» About this task:
From the entries below, please gather each line containing the string "browser".

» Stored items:
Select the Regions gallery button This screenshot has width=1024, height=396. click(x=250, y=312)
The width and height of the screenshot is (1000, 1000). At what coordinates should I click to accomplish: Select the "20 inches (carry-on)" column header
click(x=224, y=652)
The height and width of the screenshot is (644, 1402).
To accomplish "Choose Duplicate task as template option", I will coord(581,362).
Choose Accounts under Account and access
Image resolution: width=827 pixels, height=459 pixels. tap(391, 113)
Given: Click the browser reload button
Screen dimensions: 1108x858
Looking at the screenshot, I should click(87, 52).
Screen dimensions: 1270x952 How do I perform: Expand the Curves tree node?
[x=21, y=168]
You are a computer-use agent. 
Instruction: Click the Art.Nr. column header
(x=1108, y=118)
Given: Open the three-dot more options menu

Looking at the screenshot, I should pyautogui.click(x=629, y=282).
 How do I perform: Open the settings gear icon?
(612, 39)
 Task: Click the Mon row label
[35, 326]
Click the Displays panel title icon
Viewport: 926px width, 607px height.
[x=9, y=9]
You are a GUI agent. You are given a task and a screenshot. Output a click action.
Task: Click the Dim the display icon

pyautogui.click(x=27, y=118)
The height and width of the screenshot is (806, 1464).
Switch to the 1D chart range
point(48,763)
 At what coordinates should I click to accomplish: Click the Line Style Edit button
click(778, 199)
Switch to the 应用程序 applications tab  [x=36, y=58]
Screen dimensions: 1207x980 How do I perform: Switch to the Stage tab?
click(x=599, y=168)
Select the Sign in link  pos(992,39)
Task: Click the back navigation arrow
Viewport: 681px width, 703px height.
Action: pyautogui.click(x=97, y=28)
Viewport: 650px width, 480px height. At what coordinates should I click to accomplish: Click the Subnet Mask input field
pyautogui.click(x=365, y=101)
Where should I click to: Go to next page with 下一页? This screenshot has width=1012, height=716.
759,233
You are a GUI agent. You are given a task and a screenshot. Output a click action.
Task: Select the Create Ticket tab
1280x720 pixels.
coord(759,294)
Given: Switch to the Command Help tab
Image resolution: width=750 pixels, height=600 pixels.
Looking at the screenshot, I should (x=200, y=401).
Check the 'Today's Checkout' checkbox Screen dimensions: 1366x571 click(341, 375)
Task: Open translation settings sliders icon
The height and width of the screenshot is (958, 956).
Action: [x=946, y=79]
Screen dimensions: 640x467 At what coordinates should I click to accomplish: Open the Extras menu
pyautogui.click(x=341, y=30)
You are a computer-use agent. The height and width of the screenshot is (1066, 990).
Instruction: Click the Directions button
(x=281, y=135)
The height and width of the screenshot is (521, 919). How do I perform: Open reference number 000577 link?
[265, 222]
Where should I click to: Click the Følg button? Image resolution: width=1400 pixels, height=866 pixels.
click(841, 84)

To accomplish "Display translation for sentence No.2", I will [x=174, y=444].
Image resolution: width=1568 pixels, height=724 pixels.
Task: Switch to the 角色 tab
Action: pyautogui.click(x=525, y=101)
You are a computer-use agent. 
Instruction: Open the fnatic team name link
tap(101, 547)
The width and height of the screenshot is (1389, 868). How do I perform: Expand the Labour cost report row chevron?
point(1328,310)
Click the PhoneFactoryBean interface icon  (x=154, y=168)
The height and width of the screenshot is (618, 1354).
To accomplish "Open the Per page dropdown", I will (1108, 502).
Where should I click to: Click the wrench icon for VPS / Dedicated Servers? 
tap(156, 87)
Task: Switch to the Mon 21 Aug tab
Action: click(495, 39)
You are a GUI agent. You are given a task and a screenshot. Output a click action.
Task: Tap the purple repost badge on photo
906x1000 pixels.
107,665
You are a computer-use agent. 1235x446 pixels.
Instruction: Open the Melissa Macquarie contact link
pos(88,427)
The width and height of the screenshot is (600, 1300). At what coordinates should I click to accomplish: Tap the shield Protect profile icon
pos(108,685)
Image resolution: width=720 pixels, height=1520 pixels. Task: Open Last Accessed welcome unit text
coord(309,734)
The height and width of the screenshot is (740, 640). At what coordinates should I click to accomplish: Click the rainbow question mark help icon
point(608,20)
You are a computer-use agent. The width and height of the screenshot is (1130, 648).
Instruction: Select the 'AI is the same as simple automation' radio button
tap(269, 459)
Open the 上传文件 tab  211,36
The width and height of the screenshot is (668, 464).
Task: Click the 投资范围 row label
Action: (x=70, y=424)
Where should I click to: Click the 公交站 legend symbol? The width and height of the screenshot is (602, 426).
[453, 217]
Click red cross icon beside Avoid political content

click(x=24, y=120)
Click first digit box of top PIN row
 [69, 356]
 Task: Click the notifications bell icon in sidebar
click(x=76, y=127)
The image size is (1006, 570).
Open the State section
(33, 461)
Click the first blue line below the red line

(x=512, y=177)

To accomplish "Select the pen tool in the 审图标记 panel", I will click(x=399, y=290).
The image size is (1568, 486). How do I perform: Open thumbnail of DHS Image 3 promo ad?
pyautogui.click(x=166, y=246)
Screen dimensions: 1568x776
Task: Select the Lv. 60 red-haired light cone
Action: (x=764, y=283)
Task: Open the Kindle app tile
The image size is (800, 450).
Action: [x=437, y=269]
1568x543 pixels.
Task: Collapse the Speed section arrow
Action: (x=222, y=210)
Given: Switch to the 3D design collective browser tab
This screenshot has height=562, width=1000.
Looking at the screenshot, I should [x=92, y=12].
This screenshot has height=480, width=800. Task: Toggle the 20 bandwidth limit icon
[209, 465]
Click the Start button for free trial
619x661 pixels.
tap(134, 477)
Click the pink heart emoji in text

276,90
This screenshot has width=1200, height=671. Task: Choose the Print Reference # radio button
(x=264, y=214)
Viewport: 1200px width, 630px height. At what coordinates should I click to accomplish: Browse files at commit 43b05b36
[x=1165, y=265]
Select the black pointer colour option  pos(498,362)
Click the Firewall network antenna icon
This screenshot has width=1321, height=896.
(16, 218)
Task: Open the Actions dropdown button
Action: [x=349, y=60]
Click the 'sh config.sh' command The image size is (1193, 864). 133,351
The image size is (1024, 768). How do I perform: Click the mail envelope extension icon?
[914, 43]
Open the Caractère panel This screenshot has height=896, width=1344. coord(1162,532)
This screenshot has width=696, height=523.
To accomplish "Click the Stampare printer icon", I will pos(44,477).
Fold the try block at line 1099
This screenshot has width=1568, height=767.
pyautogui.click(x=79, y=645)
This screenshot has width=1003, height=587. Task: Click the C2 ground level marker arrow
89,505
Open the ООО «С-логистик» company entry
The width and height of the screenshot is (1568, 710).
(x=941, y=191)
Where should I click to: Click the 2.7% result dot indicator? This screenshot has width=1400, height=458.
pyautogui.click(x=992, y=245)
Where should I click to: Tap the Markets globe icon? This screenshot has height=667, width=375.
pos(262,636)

» Answer:
Given: Click the browser reload button
Given: Switch to the 3D design collective browser tab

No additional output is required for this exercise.